6 Obligation to report abuse: Immediately report concerns or allegations of child abuse and sex tourism in accordance with appropriate procedures.

6.1 The Association is aware that it has an obligation to report incidents of abuse and suspected sex tourism involving children. It is the Association’s policy that should one of its workers witness an incident of child abuse or suspect child sex tourism is occurring, that person must immediately report the incident to the nearest police.

6.2 A written report must be submitted to the Association’s Management Committee and the police and must include details such as the date of the incident, nature of the incident, location of the incident, contact details for the victim and contact details of the witnessing member/staff/volunteer/professional.

6.3 The Association recognises the right to privacy of the victims and the details of any written report will be kept confidential by the Management Committee in accordance with the requirements of applicable legislation.

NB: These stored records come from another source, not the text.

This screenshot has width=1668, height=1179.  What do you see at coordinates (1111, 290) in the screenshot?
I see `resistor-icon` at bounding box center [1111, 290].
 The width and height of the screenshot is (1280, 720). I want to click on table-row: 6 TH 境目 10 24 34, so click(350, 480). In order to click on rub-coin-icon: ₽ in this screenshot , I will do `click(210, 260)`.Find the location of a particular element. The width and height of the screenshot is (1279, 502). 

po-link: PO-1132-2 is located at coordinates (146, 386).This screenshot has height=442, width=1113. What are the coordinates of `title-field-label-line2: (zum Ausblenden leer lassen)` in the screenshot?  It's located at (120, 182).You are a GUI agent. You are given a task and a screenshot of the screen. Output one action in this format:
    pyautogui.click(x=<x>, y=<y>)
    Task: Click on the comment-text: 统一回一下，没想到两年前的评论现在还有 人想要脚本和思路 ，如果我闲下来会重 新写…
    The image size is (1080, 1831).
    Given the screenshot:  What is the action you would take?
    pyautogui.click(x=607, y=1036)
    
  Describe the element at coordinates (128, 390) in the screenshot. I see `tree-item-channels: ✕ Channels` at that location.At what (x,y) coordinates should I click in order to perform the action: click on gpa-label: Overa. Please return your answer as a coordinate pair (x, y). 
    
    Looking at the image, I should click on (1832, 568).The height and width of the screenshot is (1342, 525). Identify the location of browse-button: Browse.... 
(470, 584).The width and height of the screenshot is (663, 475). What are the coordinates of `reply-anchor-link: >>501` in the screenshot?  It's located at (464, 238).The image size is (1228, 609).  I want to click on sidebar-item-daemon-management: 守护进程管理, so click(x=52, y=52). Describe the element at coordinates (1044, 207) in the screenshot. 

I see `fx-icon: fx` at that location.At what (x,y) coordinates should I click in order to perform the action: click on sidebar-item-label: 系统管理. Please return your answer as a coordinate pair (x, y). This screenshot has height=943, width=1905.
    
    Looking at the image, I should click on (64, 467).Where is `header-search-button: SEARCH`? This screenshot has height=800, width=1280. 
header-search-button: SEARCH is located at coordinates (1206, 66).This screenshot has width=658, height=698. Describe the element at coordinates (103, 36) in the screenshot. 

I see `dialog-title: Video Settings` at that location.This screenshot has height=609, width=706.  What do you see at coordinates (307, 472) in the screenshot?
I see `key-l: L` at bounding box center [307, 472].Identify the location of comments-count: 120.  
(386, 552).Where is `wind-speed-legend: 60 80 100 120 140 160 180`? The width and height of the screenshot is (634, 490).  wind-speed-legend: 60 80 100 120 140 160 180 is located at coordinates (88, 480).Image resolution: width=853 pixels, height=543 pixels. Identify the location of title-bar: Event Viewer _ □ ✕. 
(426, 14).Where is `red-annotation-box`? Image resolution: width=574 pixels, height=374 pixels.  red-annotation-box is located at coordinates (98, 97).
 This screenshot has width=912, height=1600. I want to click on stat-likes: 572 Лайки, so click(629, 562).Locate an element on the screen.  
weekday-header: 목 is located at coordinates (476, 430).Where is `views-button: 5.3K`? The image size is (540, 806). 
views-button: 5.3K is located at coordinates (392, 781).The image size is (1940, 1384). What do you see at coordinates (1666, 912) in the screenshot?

7 Protection of the rights of children to access services and principle of client respect

7.1 A final consideration in terms of preventing abuse of children and promoting the well being of children is the principle of equality of access to hearing services and client respect. The Association’s services are open to all children irrespective of gender, caste, ethnicity, disability, and location (as far as resources allow). Children are treated with utmost respect, for example, explanations of procedures (such as ear cleaning, treatment with drops) are explained to them in their own language. Public radio is used to advertise the rural primary ear care clinics ahead of time in Nepali and local languages, providing background information and the nature of the hearing assessment. Parents or guardians and/or teachers accompany children to and from the clinics and are present during assessment.

7.2 The program seeks to provide services in hard to reach, remote areas where few if any services are available, making the service accessible to children and adults in subsistence farming families, in poor rural areas.

7.3 As an overall strategy to promote the best interests of, and minimise harm to children and adults involved in The Association’s services, all of the Association’s practices conform to the following standards of the Professional Standards of Practice for Audiologists (http://www.audiology.asn.au/standards.htm)
1. Keep paramount the welfare of clients/patients served in all practice decisions and actions.
2. Identify the procedures performed by Audiologists.